Итак, вместо Фрейда — неофрейдист Юнг. Действительно, если в сравнении с научными представлениями 19-го века фрейдизм кажется интеллектуальной авантюрой, то рядом с учением Юнга он выглядит как топорный рационализм. Не доверяя Разуму и ратуя за панпсихологизм, Фрейд все-таки считал психику открытой системой и не исключал ее сложных связей с мышлением; Юнг объявляет ее наглухо «закрытой сферой». Если Фрейд предлагал психоанализ. Юнг стремится уже к аналитической психологии. Иными словами: если первый, например, пытался переводить символы сновидений на рационалистический язык, если он расценивал их как случайные образы, скрывающие глубинную реальность, то второй объявляет эти символы отнюдь не случайным, но прямым выражением бессознательного и считает, что любого рода нереальные, мифологические образы могут быть правильно раскрыты лишь с помощью того же мифологического языка. Отсюда Юнг, к великому удовлетворению «новых интеллектуалов», приходит к своему знаменитому тезису о «коллективном бессознательном»: историей движет не Мировой Разум, как считали-де старые философы, но некое «коллективное бессознательное». Именно этот феномен и является истинным, заключает Юнг, а потому единственно «праведным» состоянием человека является такое, которое начисто исключает рефлексию и размышления.
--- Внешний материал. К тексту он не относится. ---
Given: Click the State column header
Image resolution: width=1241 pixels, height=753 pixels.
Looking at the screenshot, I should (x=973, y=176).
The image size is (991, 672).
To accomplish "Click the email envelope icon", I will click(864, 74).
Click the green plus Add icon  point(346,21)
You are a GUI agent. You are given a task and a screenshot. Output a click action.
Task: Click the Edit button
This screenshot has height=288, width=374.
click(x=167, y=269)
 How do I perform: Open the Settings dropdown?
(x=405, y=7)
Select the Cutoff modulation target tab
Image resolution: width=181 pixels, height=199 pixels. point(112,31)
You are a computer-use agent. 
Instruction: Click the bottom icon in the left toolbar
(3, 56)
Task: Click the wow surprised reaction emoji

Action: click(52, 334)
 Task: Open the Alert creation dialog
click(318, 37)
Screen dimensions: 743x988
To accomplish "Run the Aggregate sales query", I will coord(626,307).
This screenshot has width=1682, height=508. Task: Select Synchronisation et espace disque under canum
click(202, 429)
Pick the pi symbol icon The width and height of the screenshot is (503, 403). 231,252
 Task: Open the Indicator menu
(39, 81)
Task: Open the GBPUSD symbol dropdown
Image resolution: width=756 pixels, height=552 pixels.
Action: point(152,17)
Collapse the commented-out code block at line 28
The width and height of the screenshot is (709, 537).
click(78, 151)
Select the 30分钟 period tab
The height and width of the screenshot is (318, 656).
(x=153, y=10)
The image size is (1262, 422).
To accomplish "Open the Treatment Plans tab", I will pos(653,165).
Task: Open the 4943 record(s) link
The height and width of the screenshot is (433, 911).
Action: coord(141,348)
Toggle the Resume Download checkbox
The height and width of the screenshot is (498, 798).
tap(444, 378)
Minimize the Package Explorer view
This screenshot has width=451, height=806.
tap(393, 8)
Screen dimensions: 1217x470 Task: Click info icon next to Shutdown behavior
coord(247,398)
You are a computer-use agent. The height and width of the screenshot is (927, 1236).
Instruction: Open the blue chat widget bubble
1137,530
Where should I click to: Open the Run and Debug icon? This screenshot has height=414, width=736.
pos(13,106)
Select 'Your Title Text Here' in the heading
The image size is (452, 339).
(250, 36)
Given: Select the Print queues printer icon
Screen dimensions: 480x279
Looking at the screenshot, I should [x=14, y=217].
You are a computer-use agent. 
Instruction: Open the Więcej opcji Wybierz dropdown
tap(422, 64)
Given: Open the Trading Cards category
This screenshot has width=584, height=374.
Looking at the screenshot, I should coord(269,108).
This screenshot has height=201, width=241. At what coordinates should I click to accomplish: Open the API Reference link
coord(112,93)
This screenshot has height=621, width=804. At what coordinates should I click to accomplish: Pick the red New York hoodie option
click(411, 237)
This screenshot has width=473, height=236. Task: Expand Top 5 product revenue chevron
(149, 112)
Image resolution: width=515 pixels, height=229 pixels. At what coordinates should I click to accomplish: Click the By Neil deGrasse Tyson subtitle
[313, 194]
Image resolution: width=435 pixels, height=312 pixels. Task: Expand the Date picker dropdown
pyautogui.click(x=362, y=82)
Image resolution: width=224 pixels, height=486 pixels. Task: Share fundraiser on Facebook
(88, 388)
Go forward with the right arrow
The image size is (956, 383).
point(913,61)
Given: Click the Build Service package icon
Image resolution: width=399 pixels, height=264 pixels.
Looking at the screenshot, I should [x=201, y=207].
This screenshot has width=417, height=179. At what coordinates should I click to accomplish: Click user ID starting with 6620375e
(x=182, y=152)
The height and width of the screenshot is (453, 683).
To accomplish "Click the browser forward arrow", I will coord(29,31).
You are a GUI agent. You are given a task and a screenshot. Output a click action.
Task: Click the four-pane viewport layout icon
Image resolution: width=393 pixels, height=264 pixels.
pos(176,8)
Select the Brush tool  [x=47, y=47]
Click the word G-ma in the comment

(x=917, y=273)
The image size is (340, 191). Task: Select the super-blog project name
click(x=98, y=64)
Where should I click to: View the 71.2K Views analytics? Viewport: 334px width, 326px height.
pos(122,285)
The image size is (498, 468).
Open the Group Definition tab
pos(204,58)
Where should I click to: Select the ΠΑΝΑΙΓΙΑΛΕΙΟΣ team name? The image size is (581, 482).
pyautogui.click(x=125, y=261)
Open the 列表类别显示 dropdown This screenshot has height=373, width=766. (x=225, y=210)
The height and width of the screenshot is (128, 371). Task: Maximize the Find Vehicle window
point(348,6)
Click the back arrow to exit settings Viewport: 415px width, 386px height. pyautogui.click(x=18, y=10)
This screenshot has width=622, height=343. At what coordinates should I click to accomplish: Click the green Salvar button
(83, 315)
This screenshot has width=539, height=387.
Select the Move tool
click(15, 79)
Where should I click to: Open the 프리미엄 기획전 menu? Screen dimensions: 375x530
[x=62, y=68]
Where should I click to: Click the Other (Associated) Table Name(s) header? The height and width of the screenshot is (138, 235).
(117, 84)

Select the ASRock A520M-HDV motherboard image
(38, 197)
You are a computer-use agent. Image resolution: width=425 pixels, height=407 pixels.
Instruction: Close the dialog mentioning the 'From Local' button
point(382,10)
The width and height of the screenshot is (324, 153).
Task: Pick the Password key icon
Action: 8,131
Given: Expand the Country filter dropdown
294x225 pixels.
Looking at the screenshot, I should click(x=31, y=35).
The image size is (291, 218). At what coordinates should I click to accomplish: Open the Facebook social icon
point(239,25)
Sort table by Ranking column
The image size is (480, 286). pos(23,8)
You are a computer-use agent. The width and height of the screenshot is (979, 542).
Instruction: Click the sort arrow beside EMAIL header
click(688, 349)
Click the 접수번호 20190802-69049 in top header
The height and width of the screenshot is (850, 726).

«На смену отмершим понятиям „разум“ и „логика“ пришли живые слова „чувство“ и „импульс“, — подхватывает Мэддокс. — Мышление объявляется поверхностной формой отношения к миру, тогда как бессознательное, иррациональное вызывает живой интерес, считается глубоким и, как правило, истинным».

Идеологам «революции безумия» пришлось по вкусу и то. что, благословив культ алогизма и инстинкта. Юнг часто и охотно ссылается на сочинения древних оккультистов, гностиков и мистагогов.

Заметим, что мистика и оккультизм обрели сегодня громкую славу: всевозможные спиритические общества США и Западной Европы официально насчитывают свыше 20 млн. человек. Когда-то на заре истории мистика была одной из немногих форм познания мира; позже ее посрамил мощный прогресс Разума, посрамил убедительно и, казалось бы, навечно Сегодня, однако, жизнь возвращает ей «вторую молодость». Недаром, например, тот же «Тайм» вслед за публикацией Мэддокса помещает аналогичную статью с программным заголовком «Возрождение Дьявола». Между тем «возрождение» Дьявола вряд ли свидетельствует о его силе, скорее оно доказывает духовную слабость мира, где его реставрируют.